**Aim**
Retype the lines exactly, starting with the line that contains "You are a GUI" and continuing through the end of the lines. Leave the pictures out of your answer.
_____
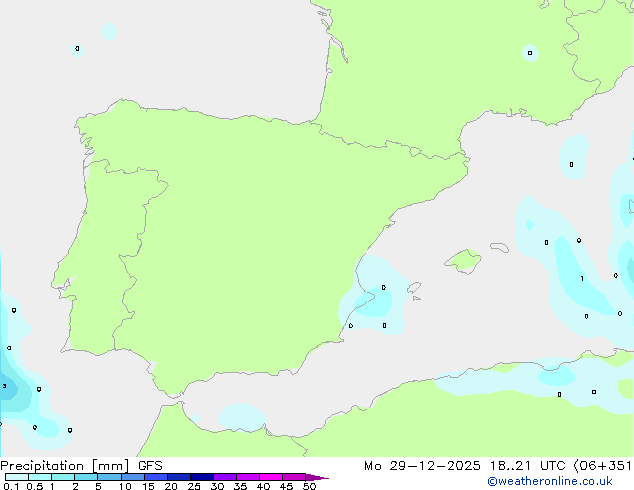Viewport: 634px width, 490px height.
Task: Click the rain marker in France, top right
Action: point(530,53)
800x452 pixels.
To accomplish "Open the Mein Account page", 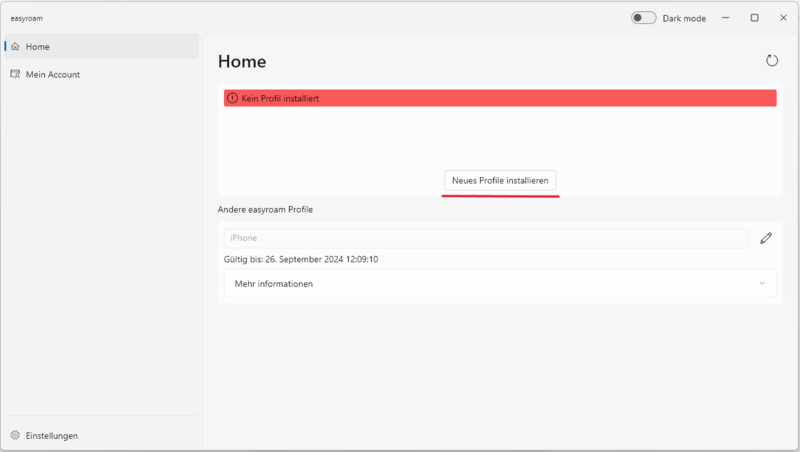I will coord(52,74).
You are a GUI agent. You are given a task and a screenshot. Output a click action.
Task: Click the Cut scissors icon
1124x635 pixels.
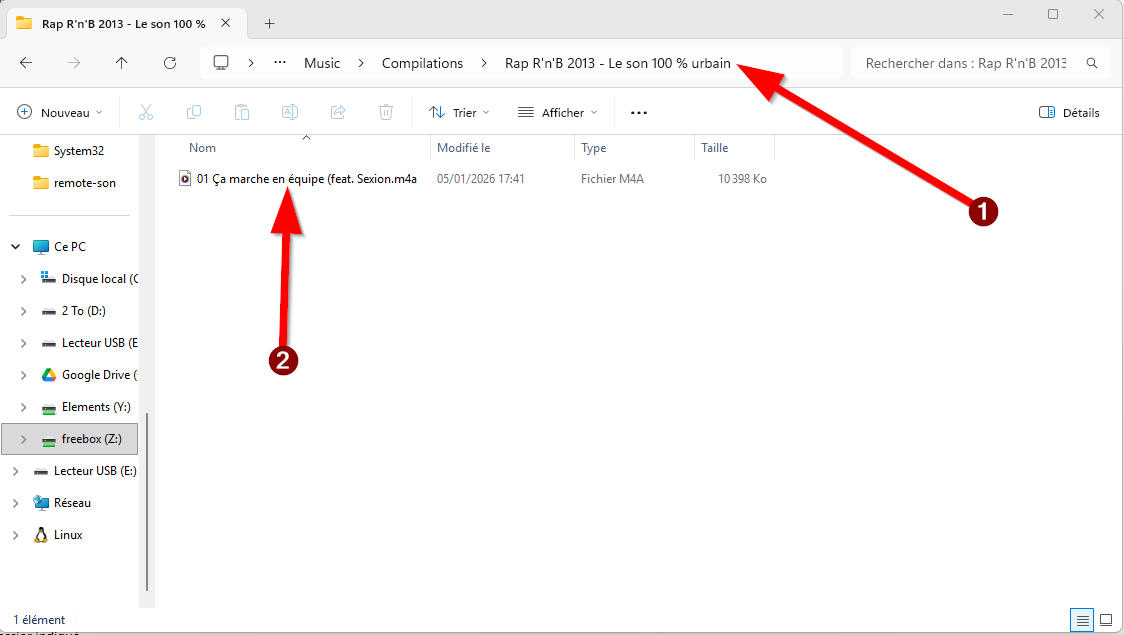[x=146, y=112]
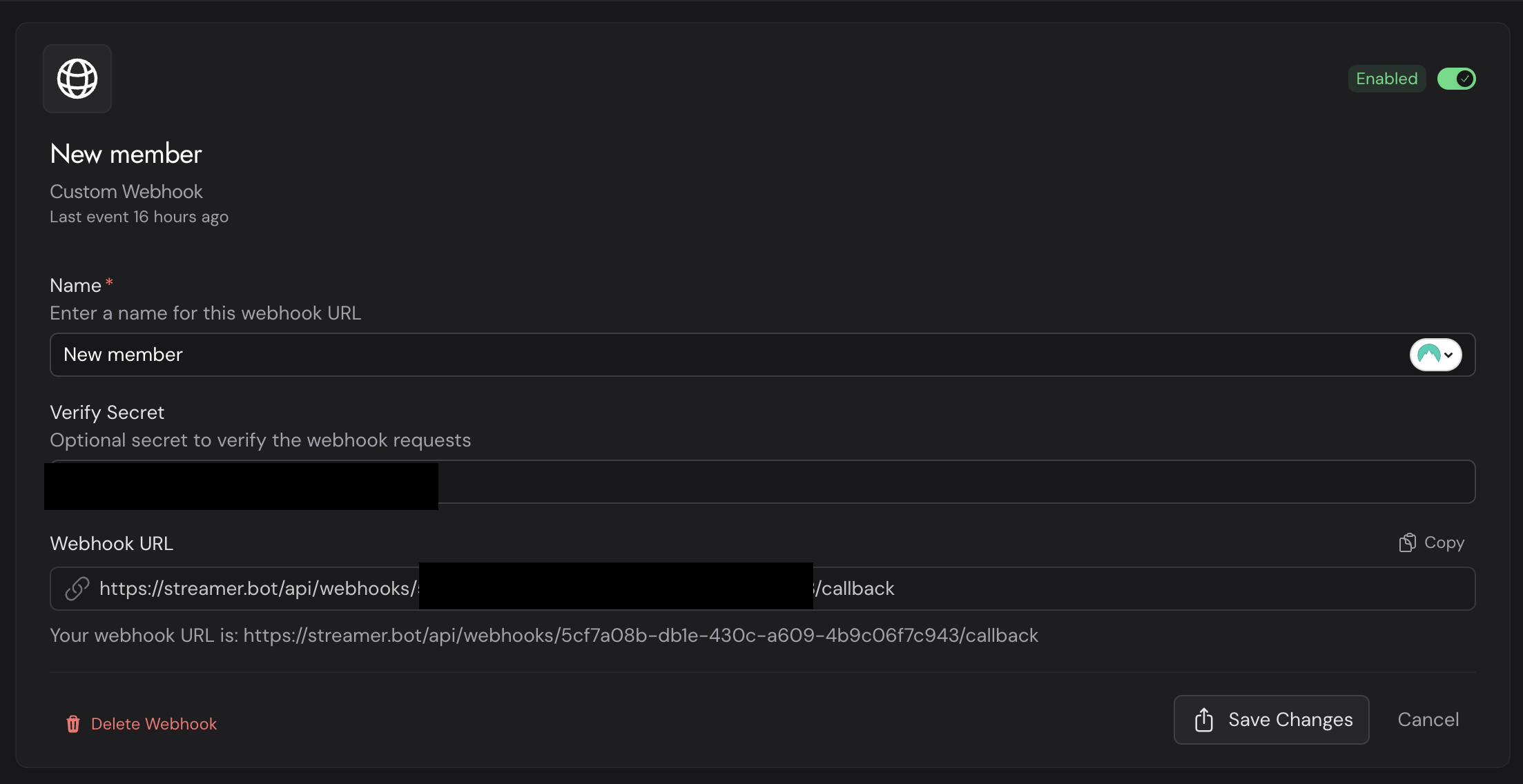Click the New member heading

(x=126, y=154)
_____
**Solved exercise**
You are a GUI agent. You are given a task and a screenshot. Output a click action.
Task: Click the Cut scissors icon
1124x635 pixels.
[x=146, y=112]
Click the New member heading

(x=126, y=154)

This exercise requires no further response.